Abstract
Gene tagging with fluorescent proteins (FPs) is essential to investigate the dynamic properties of cellular proteins. Clustered Regularly Interspaced Short Palindromic Repeats/Cas9 technology (CRISPR/Cas9) technology is a powerful tool for inserting fluorescent markers into all alleles of the gene of interest and permits functionality and physiological expression of the fusion protein. It is essential to evaluate such genome-edited cell lines carefully in order to preclude off-target effects caused by either (i) incorrect insertion of the FP, (ii) perturbation of the fusion protein by the FP or (iii) non-specific genomic DNA damage by CRISPR/Cas9. In this protocol, we provide a step-by-step description of our systematic pipeline to generate and validate homozygous fluorescent knock-in cell lines.

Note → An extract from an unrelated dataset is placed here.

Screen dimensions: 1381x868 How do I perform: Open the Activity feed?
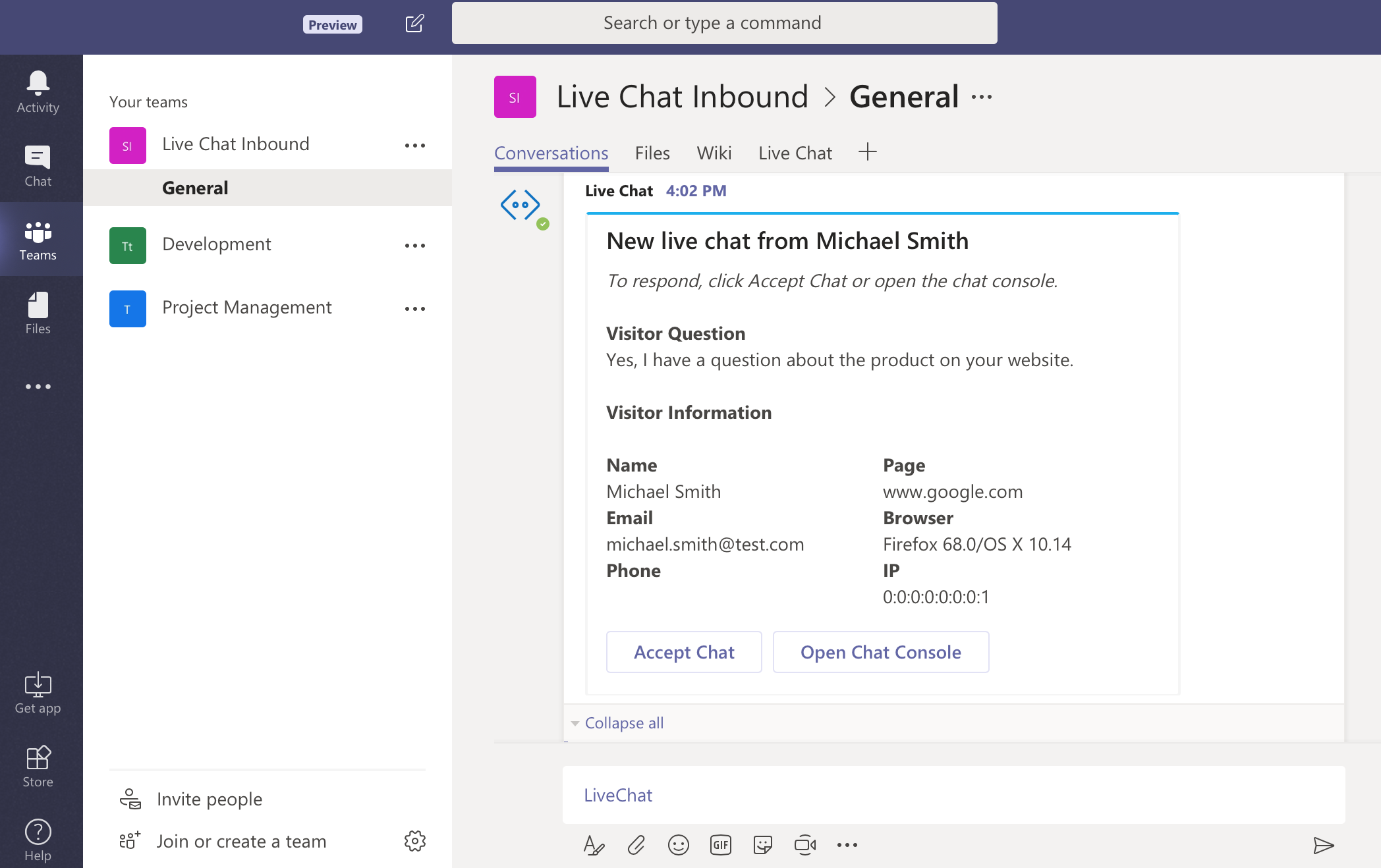pos(38,90)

We have used the paired Cas9D10A nickase approach to efficiently insert tags into specific genomic loci via homology-directed repair (HDR) with minimal off-target effects. It is not only time-and cost-effective to perform whole genome sequencing of each cell clone, but also there are spontaneous genetic variations occurring in mammalian cell lines. Therefore we have developed an efficient validation pipeline of the generated cell lines consisting of junction PCR, Southern Blot analysis, Sanger sequencing, microscopy, Western blot analysis and live cell imaging for cell cycle dynamics which takes between 6-9 weeks. Using this pipeline, 70% of the targeted genes could be tagged homozygously with FPs and resulted in physiological levels and phenotypically functional expression of the fusion proteins. In contrast to a study that systematically tagged genes using CRISPR/Cas9 in human stem cells1, our approach resulted in homozygously tagged proteins of interests.